> Your task: Find each line in the data that contains the string "field", and copy those lines out.

┌─ Provided records

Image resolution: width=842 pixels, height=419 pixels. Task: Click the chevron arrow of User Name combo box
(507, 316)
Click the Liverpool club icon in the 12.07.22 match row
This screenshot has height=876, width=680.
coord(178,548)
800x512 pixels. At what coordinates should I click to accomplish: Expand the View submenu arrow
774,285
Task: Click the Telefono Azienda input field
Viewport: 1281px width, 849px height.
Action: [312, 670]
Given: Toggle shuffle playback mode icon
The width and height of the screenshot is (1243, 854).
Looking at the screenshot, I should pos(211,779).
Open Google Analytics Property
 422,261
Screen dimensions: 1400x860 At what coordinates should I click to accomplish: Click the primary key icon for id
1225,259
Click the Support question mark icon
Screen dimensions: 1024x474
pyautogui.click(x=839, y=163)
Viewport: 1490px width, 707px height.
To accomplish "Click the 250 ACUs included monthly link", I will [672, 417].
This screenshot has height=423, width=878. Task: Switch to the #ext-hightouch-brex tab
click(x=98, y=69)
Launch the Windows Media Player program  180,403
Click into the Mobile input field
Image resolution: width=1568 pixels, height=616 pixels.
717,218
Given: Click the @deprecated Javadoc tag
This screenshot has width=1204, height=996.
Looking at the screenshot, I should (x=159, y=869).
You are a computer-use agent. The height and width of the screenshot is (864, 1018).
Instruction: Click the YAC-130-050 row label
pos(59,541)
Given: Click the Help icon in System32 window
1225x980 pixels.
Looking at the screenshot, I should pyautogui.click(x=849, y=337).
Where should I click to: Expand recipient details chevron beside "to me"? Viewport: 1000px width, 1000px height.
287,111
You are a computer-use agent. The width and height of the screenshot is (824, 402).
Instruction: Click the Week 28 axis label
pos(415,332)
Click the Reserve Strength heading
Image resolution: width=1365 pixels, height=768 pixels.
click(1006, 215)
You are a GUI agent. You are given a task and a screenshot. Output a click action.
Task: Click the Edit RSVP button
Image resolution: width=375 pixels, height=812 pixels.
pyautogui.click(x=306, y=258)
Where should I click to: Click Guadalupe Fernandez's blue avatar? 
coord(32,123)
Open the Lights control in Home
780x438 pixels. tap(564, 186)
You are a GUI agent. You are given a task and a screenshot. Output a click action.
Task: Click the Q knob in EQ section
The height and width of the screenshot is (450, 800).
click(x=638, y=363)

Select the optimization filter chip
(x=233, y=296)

└─

> Solution to this exercise:
Task: Click the Telefono Azienda input field
Click into the Mobile input field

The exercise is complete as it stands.